If the intermediary is a compliant managed service company or the workers in question are subject to PAYE and NIC as employees of an agency or umbrella company, the arrangement will be outside the new rules.

Why is this significant?

As well as creating an administrative and compliance burden for public authorities and their labour suppliers, the new rules will result in additional costs in the form of employers' NICs. In addition, payments made as a result of the new rules will count towards calculating liability for the Apprenticeship Levy.

In order to process payroll for individuals caught by the new rules, certain information will be required which the public authority (or relevant third party) may not currently have, such as the ownership structure of the PSC and the legal form of the entity in question, as well as the individual's national insurance number, P45, date of birth and address.

Stakeholder pensions, statutory payments and other employment rights are not affected by the new rules, however.

Without the benefits of the tax advantages a PSC can provide, many workers may consider that they would prefer to benefit from the protections that employment law provides to employees rather than simply bearing the additional cost with no upside. This could result in additional costs over and above the administration of the new rules.

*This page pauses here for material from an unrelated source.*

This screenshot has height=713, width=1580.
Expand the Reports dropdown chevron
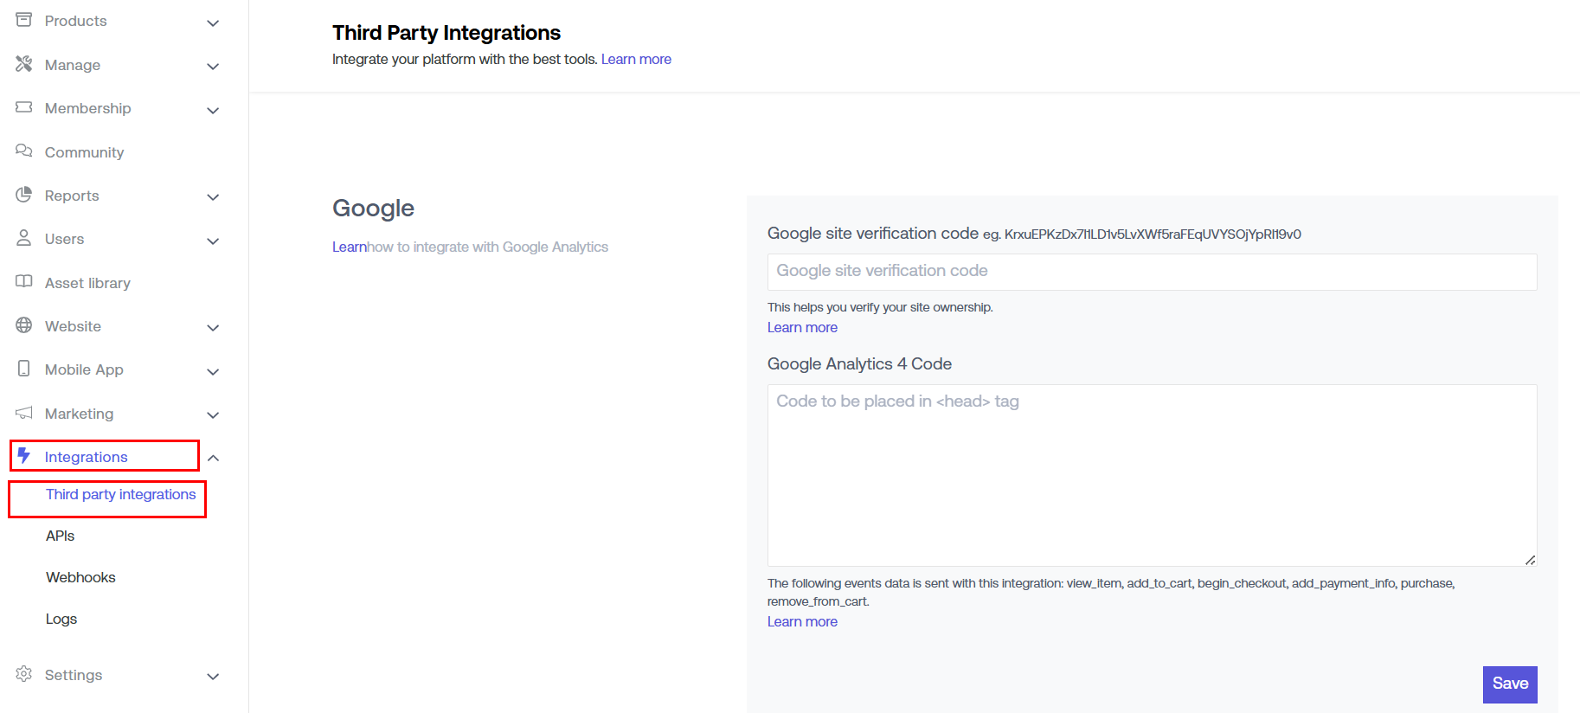[213, 196]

How do we determine whether the off-payroll working rules apply?

The new rules apply when:

  • an intermediary exists which satisfies one of 3 conditions designed to identify "personal services" – these conditions broadly relate to the ownership structure of the entity
  • a worker personally performs services, or is under an obligation to personally perform services, for a public authority
  • the services are provided under circumstances where, if the contract had been directly with the public authority (as opposed to via the PSC), the worker would be regarded for income tax purposes as an employee of the public authority or the holder of an office with the public authority, or the worker is actually an office holder with the public authority.

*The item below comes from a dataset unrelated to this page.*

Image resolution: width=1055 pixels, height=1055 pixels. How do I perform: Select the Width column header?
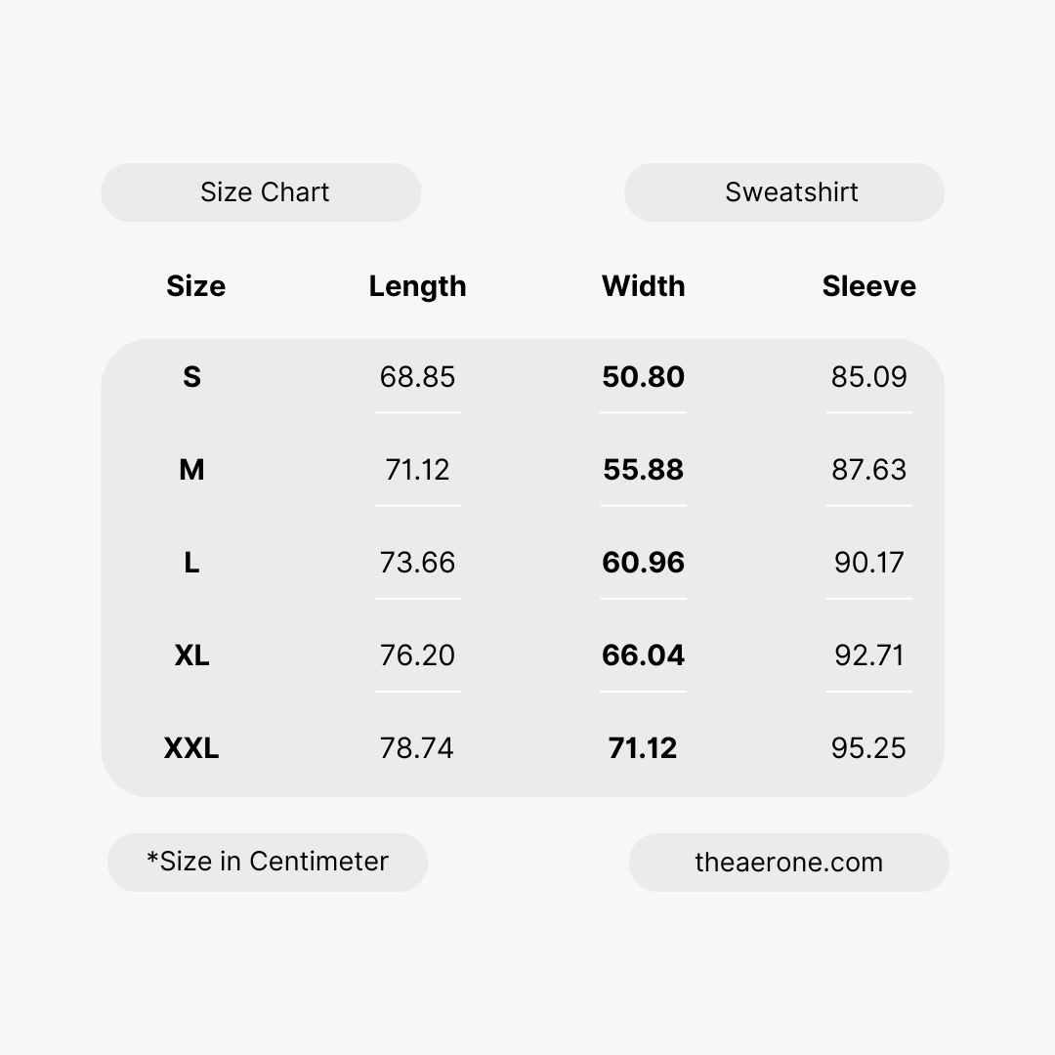tap(643, 286)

What should public authorities do now?

Public authorities should:

  • identify individuals who are currently engaged via a PSC
  • ask third parties which supply labour to identify individuals provided via a PSC
  • review any such existing contracts and consider whether they are likely to be caught by the new rules. Where it is unclear whether the worker would, if contracting directly with the public authority, be regarded as an employee of the public authority, they should consider seeking advice
  • calculate the additional cost of employers' NICs (and the Apprenticeship Levy if applicable)
  • consider whether existing contracts can be renegotiated to factor in these additional costs (and, if appropriate, authorise the PAYE & NIC deductions from payments) or, if appropriate, terminated and new arrangements entered into
  • draft communications to be issued to individuals engaged via a PSC or to third party providers
  • review the engagement of individuals via PSCs and determine an appropriate strategy moving forwards
  • consider the additional costs when entering into new engagements in the future.

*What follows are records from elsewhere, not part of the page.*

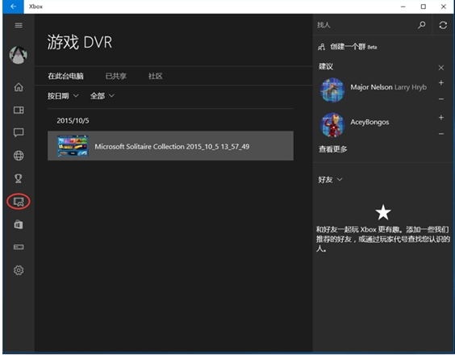Click the search magnifier icon
The height and width of the screenshot is (355, 455).
[x=422, y=25]
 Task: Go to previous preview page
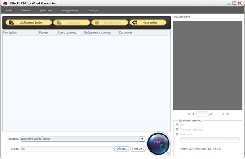pyautogui.click(x=193, y=114)
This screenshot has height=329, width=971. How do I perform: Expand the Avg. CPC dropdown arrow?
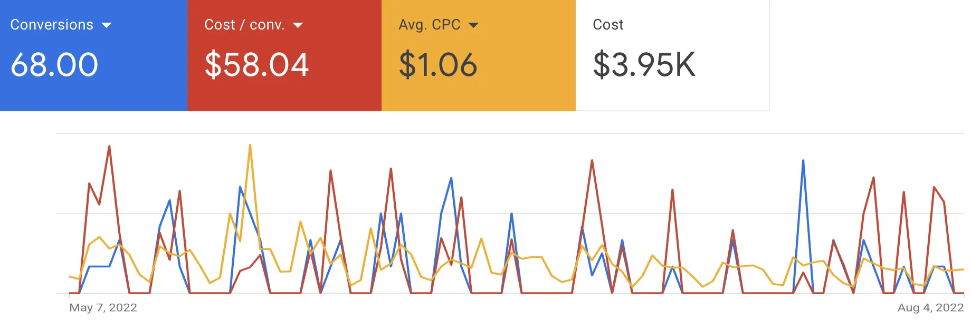[x=473, y=25]
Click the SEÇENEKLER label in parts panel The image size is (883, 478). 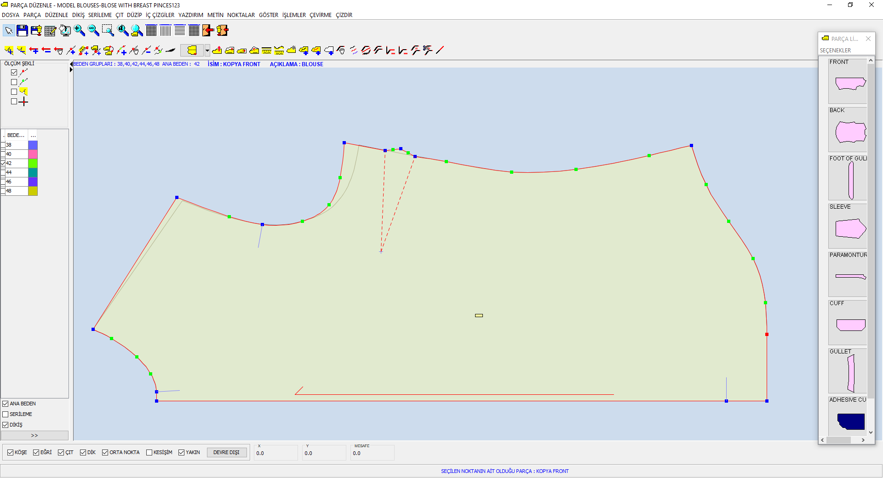[x=835, y=51]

Given the lost cost benefit of using PSCs, public authorities may consider engaging workers directly instead. However, workers engaged directly would benefit from additional employment benefits for workers, such as national minimum wage, paid annual leave and protection from unlawful deductions from wages. If the individual was to be viewed as an employee this would bring with it significant additional rights and protections.

Detailed guidance on the application of the new rules, together with worked examples, has been published by HMRC. In particular, a crucial question is whether the worker would, if contracting directly with the public authority, be regarded as an employee of the public authority for tax purposes. To help with this assessment, HMRC has produced a digital tool, the Employment Status Service, to provide the HMRC view of the worker's employment status. However, there may be particular circumstances where a more detailed analysis of an individual's status would be advisable.